La expresión «Estado de Bienestar» (»Welfare State» en inglés) apareció por primera vez en 1942 en un documento denominado «Informe Beveridge». Consiste, básicamente, en convertir al Estado en proveedor de dinero, bienes y servicios al mayor número de personas de forma indiscriminada y con independencia de las necesidades individuales: subvenciones a empresas y sectores generalmente improductivos, tarifas reducidas, exenciones fiscales y un ramillete de prestaciones sociales que va de la sanidad a la educación pasando por otros muchos sectores; de esta forma, afecta a la vida cotidiana de tantas personas que casi tiene garantizada una mayoría electoral. Lo explicó George Bernard Shaw cuando escribió que «el Gobierno que roba a Peter para pagar a Paul siempre podrá confiar en el apoyo incondicional de Paul». Ese modelo de organización social inédito se fue afianzando sin generar en la práctica dudas ni ser cuestionado y consiguió hacer al ciudadano dependiente del Estado; su órgano ejecutor fue y es una burocracia sobredimensionada y costosa que pasa por benefactora pero que, en realidad, impone la dictadura férrea del bienestar anestésico con su secuela de corrección política y relativismo moral.

────────────────────

Consigna: Reproduce íntegro y sin cambios el texto sobre el Estado de Bienestar.

────────────────────

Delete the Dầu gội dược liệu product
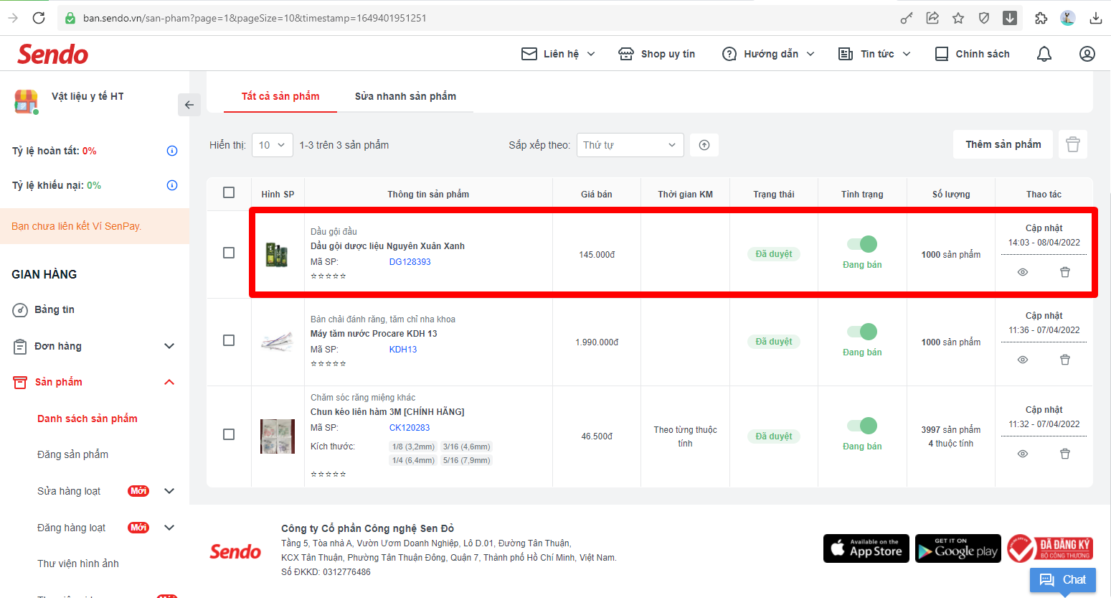The height and width of the screenshot is (598, 1111). click(x=1065, y=272)
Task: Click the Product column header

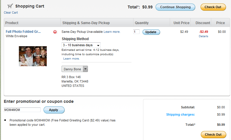Action: (x=12, y=23)

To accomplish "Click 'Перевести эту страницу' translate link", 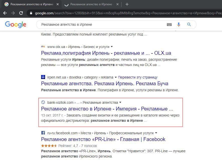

────────────────────

Respuesta escrita:
La expresión «Estado de Bienestar» (»Welfare State» en inglés) apareció por primera vez en 1942 en un documento denominado «Informe Beveridge». Consiste, básicamente, en convertir al Estado en proveedor de dinero, bienes y servicios al mayor número de personas de forma indiscriminada y con independencia de las necesidades individuales: subvenciones a empresas y sectores generalmente improductivos, tarifas reducidas, exenciones fiscales y un ramillete de prestaciones sociales que va de la sanidad a la educación pasando por otros muchos sectores; de esta forma, afecta a la vida cotidiana de tantas personas que casi tiene garantizada una mayoría electoral. Lo explicó George Bernard Shaw cuando escribió que «el Gobierno que roba a Peter para pagar a Paul siempre podrá confiar en el apoyo incondicional de Paul». Ese modelo de organización social inédito se fue afianzando sin generar en la práctica dudas ni ser cuestionado y consiguió hacer al ciudadano dependiente del Estado; su órgano ejecutor fue y es una burocracia sobredimensionada y costosa que pasa por benefactora pero que, en realidad, impone la dictadura férrea del bienestar anestésico con su secuela de corrección política y relativismo moral.